Karst massifs contain large amounts of high-quality groundwater resources for drinking water supply of the human society and more than 25% of the world's population lives in karst areas (Kovačič and Ravbar, 2013). With their relatively high surface connectivity and groundwater flow rates, karst aquifers are particularly vulnerable to be contaminated from surface water (Simmleit and Herrmann, 1987). Sorption/desorption of hydrophobic organic contaminants such as PAHs play a major role in controlling their fate and transport in the aquatic environment (Low and Batley, 1988) and participate in mineral precipitation and dissolution (Findlay et al., 2003). Although there have been a lot of reports about sorption of heavy metals on limestone (Aziz et al., 2008; Sdiri et al., 2012), little work has been done to characterize the interaction between PAHs and carbonate minerals that are major mineral phases in karst aquifers. Therefore, studying PAHs sorption on limestone can improve our understanding of the geochemical behavior of PAHs in karst hydrologic systems.

According to the results of our geochemical survey in 2013 in the Guozhuang karst water system of Shanxi province in northern China, the concentration range of phenanthrene (PHE) was 742–3740 ng/L in surface water, 1039–5069 ng/g in topsoil, and 400–1306 ng/L in karst groundwater, all of which were higher than those published elsewhere (Helaleh et al., 2005; Xu and Lee, 2008; Han et al., 2013).
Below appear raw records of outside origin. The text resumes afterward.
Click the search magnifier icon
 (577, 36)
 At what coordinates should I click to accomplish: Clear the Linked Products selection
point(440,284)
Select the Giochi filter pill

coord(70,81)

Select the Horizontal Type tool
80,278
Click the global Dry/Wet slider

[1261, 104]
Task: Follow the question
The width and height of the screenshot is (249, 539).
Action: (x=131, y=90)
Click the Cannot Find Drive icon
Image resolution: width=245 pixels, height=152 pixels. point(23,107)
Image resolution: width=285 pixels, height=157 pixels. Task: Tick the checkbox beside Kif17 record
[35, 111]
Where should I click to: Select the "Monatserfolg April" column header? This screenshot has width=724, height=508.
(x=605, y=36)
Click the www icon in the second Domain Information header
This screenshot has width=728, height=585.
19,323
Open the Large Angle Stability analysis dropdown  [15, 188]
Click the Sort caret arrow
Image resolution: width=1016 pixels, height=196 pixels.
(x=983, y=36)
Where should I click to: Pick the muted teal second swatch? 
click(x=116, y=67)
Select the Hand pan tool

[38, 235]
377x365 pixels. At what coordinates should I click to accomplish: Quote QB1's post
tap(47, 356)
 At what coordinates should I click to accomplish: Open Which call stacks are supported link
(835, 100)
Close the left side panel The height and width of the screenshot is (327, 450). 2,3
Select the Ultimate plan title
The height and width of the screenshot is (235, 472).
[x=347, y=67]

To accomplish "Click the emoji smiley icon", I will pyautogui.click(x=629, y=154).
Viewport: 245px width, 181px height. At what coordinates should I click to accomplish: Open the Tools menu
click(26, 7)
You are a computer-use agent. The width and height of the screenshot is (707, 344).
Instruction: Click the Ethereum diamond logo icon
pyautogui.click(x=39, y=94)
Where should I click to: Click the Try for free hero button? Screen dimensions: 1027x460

Surface water leakage and topsoil leaching are the major causes for groundwater contamination at Guozhuang (Han et al., 1993). For the transport of PHE in the karst aquifers, its sorption on limestone may have significance impact.

However, there have been few studies that specifically examine PHE-carbonate kinetics in karst water systems. The objectives of our study are as follows: (1) to characterize the sorption kinetics of PHE on limestone; (2) to determine the linear absorption coefficient (K_d) of PHE at the limestone–water interface; (3) to understand the influence of solution chemistry, humic acids (HA), and coexisting PAHs on PHE sorption.

Materials and Methods

Adsorbents

Limestone samples were collected from the karst area of Guozhuang karst water system in Shanxi province, China (Fig. 1). The total PAHs concentration in places from which limestone samples were collected ranged from 206.7–1666.7 ng/L in groundwater, and 98.9–3966.3 ng/g in topsoil. Samples were sealed in plastic bags and stored at −4°C before use. For sorption experiments, total organic carbon (TOC), and X-ray diffraction (XRD) analysis, the samples were ground and passed respectively through 100 and 200 mesh sieve.

FIG. 1.

Limestone sampling sites at Guozhuang karst water system.

Chemicals

PHE and acenaphthylene (ACE) were purchased from AccuStandara, and prepared in methanol at varying concentrations. Other organic solvents included methanol, dichloromethane (DCM) (analytical grade; CNWBOND). HCl, NaOH, sodium humate, CaCl₂, and NaN₃ were purchased from Sigma-Aldrich. Anhydrous sodium sulfate was heated at 450°C in a muffle furnace for 4 h and stored in a sealed desiccator prior to use. All glassware were cleaned with sulfuric acid potassium dichromate solution, washed with water, and dried at 180°C for 4 h.

Separation procedures

Separation procedures were performed sequentially to get S1 and S2 fractions from limestone (Yang et al., 2011).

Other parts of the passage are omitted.